Antioch residents say development not what was promisedPosted: Updated:
People in one Antioch neighborhood say a developer promised them new homes, a park and even a pond, but they say what they got instead is nothing but a dump.
The developer says condos and other homes were never part of the plan, so neighbors now want to know what will go on the property and when.
"Wouldn't that be a personal affront to you if you thought it was going to be something else - thought it would be something else?" said neighbor Richard Curran. "This is a dump. It's trashy looking."
At a community meeting two years ago, Curran says, developers promised condos, green space and just a small mulching operation on the 40-plus acres off Smith Springs Road.
"What was presented in 2011 was a development, which would face Smith Springs Road. And what you see at Smith Springs Road right now is a huge industrial operation," said Metro Councilwoman Karen Johnson.

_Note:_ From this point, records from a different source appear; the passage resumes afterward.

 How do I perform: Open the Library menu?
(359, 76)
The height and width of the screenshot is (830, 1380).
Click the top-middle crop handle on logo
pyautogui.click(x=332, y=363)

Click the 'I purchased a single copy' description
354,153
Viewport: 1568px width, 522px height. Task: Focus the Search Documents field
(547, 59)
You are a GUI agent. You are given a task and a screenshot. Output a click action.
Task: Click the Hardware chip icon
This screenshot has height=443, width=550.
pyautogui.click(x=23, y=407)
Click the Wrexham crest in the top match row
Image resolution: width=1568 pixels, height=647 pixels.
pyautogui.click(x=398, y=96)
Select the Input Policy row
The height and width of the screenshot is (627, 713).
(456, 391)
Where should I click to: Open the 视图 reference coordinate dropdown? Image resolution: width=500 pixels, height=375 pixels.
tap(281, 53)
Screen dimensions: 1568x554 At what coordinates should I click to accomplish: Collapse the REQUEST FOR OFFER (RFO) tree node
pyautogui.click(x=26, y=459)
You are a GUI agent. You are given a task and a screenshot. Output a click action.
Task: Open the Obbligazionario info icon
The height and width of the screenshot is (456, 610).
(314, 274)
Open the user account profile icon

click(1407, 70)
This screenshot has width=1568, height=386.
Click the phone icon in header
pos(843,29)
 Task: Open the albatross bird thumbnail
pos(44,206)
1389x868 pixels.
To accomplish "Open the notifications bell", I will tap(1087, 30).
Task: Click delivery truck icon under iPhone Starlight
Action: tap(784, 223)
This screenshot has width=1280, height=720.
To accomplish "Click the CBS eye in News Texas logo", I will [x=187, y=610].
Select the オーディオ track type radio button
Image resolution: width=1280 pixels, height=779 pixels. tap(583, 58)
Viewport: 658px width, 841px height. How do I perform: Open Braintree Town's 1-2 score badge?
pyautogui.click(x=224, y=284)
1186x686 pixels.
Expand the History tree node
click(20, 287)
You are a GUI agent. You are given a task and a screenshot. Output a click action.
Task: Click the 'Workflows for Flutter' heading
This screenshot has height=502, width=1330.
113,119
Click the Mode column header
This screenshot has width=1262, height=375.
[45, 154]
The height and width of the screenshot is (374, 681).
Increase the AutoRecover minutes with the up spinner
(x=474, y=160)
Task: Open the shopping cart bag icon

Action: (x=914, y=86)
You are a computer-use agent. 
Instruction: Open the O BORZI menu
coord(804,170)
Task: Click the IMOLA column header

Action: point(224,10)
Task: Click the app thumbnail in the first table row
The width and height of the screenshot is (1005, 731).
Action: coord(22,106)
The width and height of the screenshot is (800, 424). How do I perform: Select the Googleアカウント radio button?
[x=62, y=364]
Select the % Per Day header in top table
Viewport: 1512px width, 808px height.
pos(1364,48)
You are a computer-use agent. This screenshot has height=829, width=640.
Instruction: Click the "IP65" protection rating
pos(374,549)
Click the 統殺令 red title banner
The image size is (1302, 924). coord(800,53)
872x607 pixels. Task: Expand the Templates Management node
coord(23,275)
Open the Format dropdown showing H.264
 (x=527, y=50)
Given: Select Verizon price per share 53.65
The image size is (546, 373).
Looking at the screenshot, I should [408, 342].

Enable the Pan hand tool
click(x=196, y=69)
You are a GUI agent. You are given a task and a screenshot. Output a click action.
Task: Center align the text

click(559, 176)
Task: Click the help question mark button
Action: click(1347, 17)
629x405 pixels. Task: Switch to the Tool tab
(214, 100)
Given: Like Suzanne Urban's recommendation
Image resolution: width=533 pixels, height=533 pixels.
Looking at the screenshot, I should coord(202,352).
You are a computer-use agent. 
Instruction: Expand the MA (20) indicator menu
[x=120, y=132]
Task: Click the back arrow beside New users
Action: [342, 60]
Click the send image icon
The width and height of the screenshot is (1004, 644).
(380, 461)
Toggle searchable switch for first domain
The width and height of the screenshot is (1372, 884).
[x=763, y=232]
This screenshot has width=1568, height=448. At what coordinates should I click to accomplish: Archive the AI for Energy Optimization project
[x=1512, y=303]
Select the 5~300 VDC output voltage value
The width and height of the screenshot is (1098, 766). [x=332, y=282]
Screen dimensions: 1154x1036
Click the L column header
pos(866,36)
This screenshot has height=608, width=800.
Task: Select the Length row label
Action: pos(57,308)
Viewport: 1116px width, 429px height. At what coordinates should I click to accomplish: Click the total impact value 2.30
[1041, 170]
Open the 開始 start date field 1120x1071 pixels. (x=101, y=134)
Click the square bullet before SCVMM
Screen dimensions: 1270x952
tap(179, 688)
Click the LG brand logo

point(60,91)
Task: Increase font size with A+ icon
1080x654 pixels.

John Stevenson is the developer and says there will be green space and commercial use, but it won't happen right away.
"It's going to take many years to get this completed, and we've actually picked up the pace the last year and a half," Stevenson said. "I have no plans for residential. I don't know where that ever came from."
He said the hold up is a huge hole that has to be filled with a million cubic yards of dirt, concrete and rock. So, he said, to be clear: this isn't a dump.
When the hole is filled, Stevenson said there will be a base to build and the next big step will be a sewer system.
"But I have to put a mile of sewer in before we can build the buildings on the front of the street here," Stevenson said.
However, neighbors say that hole was brought up when the plan was presented and they didn't expect it would take years to see a building go up.
Both sides plan to talk it out at a community meeting next month.
"It could be a matter of misunderstanding, misinterpretation, that's why I think it's best to have a meeting. Lay the plan out that was approved, nothing's changed," said project engineer Roy Dale.
That meeting is scheduled for April 9.
The Metro Planning Department said the property is zoned mostly for industrial and commercial use with a small portion for residential, but the city points out there is not guideline as to when construction has to start.